Work instruction: If a line in the records contains the word "logo", count it; state the resulting number and nothing more.

:: Provided material

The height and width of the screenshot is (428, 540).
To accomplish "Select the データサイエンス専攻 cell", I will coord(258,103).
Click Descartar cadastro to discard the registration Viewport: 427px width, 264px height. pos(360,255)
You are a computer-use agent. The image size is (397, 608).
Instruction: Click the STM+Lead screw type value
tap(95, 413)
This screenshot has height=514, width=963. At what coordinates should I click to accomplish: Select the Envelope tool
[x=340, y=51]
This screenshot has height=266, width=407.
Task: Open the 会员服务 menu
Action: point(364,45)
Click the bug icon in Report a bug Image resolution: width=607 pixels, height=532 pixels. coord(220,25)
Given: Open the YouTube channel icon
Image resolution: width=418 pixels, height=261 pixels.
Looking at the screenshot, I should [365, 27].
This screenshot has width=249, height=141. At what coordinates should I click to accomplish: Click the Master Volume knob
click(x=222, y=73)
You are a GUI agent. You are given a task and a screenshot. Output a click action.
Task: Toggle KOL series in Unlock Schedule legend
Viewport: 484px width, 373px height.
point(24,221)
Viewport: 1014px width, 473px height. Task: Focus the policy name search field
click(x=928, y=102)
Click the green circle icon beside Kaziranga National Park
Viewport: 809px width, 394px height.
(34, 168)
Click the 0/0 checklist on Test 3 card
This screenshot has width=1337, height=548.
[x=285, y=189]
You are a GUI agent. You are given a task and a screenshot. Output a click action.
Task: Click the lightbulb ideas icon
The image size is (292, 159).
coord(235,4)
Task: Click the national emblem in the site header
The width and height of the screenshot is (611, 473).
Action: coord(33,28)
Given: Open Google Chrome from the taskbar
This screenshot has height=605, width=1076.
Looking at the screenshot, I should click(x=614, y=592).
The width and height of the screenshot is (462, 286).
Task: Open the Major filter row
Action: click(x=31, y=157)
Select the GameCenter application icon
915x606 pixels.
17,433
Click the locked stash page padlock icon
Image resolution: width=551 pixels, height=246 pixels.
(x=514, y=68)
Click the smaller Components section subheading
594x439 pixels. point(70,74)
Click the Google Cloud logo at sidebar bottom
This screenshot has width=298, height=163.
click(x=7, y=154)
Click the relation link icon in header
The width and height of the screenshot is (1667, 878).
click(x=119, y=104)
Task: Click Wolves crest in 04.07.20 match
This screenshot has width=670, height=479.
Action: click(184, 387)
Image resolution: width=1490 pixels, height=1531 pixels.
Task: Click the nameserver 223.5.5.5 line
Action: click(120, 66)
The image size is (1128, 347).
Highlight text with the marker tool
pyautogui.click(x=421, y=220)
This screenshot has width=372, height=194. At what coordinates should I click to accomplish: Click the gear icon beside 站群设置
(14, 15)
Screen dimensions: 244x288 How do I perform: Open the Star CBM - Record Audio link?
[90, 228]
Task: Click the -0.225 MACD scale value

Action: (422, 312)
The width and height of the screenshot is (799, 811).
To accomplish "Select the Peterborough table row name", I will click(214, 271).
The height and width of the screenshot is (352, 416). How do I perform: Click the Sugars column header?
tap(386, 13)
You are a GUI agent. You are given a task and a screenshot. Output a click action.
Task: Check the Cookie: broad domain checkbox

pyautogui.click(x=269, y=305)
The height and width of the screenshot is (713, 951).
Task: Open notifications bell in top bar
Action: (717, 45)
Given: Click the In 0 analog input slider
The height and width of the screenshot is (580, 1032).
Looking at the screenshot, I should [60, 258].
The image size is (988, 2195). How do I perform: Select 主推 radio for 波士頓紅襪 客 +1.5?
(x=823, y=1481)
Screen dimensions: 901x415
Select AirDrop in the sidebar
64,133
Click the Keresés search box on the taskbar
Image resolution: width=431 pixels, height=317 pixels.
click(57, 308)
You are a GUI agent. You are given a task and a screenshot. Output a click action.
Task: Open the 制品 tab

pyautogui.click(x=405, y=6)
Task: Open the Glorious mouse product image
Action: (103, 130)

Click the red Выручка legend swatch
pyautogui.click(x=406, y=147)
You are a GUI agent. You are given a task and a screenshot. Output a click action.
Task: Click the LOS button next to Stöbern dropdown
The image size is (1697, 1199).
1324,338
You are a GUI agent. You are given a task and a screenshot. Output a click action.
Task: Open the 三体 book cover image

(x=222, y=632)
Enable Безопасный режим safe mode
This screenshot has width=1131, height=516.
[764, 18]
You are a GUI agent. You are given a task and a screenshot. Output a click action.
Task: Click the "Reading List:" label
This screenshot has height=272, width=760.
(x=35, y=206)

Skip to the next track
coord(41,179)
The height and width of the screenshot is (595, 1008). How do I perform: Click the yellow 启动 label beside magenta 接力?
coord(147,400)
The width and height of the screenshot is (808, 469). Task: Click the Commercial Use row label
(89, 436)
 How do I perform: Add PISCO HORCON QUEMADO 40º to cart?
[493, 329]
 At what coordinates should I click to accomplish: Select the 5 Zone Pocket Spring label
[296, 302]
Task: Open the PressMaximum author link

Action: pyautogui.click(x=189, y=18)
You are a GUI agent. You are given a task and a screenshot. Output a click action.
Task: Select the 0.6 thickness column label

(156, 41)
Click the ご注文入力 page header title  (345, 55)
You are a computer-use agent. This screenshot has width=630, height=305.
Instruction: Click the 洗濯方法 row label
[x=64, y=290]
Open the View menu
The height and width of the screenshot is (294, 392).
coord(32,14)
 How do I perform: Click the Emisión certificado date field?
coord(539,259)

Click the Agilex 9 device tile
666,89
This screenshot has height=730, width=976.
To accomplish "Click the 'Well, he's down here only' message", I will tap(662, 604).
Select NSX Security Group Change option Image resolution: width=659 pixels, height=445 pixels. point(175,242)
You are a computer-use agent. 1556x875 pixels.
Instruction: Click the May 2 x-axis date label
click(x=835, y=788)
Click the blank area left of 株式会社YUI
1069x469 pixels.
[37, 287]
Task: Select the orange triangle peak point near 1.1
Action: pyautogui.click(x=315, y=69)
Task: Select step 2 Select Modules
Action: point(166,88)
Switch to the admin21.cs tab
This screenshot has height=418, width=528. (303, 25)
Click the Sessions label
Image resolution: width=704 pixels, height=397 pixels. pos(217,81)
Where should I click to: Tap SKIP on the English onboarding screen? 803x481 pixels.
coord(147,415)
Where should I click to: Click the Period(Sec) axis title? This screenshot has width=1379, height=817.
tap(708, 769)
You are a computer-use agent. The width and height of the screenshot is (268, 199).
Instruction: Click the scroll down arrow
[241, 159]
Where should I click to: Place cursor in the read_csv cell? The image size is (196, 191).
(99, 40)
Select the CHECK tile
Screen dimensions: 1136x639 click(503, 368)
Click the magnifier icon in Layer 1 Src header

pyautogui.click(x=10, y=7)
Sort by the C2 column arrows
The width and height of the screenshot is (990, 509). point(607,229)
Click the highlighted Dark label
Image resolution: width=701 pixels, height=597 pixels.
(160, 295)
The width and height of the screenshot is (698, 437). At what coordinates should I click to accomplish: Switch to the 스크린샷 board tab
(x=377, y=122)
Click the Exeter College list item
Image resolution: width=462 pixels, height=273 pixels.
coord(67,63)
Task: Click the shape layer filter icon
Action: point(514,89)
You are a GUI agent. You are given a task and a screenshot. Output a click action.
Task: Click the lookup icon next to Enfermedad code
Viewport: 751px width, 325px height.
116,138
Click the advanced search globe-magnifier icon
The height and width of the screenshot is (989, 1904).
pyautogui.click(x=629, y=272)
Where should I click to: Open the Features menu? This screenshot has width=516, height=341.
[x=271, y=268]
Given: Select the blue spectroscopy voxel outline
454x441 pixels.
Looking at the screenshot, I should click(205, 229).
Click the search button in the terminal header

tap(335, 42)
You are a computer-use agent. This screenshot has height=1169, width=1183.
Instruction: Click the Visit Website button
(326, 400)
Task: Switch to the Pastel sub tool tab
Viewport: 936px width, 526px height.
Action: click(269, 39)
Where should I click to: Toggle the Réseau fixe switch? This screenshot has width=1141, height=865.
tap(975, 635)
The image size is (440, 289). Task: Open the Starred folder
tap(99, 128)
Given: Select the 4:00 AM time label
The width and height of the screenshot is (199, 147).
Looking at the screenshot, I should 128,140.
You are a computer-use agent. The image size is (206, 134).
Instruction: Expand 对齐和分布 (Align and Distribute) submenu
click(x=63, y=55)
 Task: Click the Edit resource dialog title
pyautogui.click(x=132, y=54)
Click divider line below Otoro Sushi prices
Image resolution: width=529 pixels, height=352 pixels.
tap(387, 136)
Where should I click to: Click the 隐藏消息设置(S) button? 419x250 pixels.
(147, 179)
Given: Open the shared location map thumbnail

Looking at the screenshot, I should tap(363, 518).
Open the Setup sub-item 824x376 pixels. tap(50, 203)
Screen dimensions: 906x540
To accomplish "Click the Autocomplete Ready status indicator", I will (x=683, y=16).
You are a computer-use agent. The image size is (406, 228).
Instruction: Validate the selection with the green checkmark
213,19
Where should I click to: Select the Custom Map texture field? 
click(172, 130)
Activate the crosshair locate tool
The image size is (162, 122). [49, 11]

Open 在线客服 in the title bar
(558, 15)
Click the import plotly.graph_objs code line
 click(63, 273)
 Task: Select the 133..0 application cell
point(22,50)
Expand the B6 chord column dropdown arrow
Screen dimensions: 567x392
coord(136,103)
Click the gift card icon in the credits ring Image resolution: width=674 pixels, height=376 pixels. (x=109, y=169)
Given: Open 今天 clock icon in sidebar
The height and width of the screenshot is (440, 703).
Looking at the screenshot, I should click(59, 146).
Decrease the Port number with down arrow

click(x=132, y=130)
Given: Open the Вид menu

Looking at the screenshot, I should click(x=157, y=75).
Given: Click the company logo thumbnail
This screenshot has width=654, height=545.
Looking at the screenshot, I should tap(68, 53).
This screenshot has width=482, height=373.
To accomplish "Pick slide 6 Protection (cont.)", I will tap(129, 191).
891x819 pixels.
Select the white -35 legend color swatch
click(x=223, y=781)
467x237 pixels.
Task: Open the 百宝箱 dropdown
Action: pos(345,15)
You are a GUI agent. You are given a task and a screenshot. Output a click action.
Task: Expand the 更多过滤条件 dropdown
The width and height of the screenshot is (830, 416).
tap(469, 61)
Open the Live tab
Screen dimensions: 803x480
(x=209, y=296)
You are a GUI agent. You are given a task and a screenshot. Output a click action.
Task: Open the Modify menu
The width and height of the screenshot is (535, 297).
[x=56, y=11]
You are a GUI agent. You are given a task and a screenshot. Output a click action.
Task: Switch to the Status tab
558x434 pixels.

::::

Exercise answer: 2